━━━ Given entries ━━━

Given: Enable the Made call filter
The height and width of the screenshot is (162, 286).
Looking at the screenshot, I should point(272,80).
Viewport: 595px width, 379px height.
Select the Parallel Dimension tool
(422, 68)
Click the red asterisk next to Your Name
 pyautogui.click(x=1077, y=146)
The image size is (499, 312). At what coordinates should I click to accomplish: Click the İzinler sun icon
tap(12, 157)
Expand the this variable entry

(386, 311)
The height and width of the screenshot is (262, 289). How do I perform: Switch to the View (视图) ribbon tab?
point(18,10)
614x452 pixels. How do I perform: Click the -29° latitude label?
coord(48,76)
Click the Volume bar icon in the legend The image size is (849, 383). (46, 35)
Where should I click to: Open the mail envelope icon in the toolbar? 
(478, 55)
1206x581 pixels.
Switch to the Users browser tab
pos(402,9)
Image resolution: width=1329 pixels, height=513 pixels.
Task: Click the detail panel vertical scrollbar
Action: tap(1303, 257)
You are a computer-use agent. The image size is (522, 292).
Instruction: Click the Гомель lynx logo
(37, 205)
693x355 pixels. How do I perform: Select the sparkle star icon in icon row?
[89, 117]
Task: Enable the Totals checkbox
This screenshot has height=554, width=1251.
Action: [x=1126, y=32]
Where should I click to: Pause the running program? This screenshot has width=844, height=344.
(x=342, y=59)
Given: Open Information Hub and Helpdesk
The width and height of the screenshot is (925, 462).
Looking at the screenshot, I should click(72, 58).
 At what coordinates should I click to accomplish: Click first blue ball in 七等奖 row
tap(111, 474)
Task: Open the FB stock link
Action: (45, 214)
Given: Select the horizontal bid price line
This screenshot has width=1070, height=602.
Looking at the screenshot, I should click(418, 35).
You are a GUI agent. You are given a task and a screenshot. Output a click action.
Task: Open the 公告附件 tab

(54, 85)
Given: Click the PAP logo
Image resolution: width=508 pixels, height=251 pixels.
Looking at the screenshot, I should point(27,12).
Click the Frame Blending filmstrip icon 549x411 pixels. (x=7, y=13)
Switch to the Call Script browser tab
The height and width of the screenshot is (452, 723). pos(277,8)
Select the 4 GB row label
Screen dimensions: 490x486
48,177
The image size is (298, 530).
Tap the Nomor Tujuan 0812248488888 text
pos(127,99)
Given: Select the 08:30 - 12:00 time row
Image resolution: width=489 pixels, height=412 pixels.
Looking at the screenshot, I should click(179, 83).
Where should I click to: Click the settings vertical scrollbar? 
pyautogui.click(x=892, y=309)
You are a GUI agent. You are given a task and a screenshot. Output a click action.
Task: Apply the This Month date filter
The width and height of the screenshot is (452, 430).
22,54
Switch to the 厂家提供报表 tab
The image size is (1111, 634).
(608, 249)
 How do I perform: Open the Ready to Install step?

━━━

Please transcribe every entry above exactly as it appears.

▶ _Finished task_
Given: Enable the Made call filter
The height and width of the screenshot is (162, 286).
Looking at the screenshot, I should point(272,80).
Viewport: 595px width, 379px height.
Select the Parallel Dimension tool
(422, 68)
Click the red asterisk next to Your Name
 pyautogui.click(x=1077, y=146)
The image size is (499, 312). At what coordinates should I click to accomplish: Click the İzinler sun icon
tap(12, 157)
Expand the this variable entry

(386, 311)
The height and width of the screenshot is (262, 289). How do I perform: Switch to the View (视图) ribbon tab?
point(18,10)
614x452 pixels. How do I perform: Click the -29° latitude label?
coord(48,76)
Click the Volume bar icon in the legend The image size is (849, 383). (46, 35)
Where should I click to: Open the mail envelope icon in the toolbar? 
(478, 55)
1206x581 pixels.
Switch to the Users browser tab
pos(402,9)
Image resolution: width=1329 pixels, height=513 pixels.
Task: Click the detail panel vertical scrollbar
Action: tap(1303, 257)
You are a computer-use agent. The image size is (522, 292).
Instruction: Click the Гомель lynx logo
(37, 205)
693x355 pixels. How do I perform: Select the sparkle star icon in icon row?
[89, 117]
Task: Enable the Totals checkbox
This screenshot has height=554, width=1251.
Action: [x=1126, y=32]
Where should I click to: Pause the running program? This screenshot has width=844, height=344.
(x=342, y=59)
Given: Open Information Hub and Helpdesk
The width and height of the screenshot is (925, 462).
Looking at the screenshot, I should click(72, 58).
 At what coordinates should I click to accomplish: Click first blue ball in 七等奖 row
tap(111, 474)
Task: Open the FB stock link
Action: (45, 214)
Given: Select the horizontal bid price line
This screenshot has width=1070, height=602.
Looking at the screenshot, I should click(418, 35).
You are a GUI agent. You are given a task and a screenshot. Output a click action.
Task: Open the 公告附件 tab

(54, 85)
Given: Click the PAP logo
Image resolution: width=508 pixels, height=251 pixels.
Looking at the screenshot, I should point(27,12).
Click the Frame Blending filmstrip icon 549x411 pixels. (x=7, y=13)
Switch to the Call Script browser tab
The height and width of the screenshot is (452, 723). pos(277,8)
Select the 4 GB row label
Screen dimensions: 490x486
48,177
The image size is (298, 530).
Tap the Nomor Tujuan 0812248488888 text
pos(127,99)
Given: Select the 08:30 - 12:00 time row
Image resolution: width=489 pixels, height=412 pixels.
Looking at the screenshot, I should click(179, 83).
Where should I click to: Click the settings vertical scrollbar? 
pyautogui.click(x=892, y=309)
You are a GUI agent. You are given a task and a screenshot. Output a click action.
Task: Apply the This Month date filter
The width and height of the screenshot is (452, 430).
22,54
Switch to the 厂家提供报表 tab
The image size is (1111, 634).
(608, 249)
 How do I perform: Open the Ready to Install step?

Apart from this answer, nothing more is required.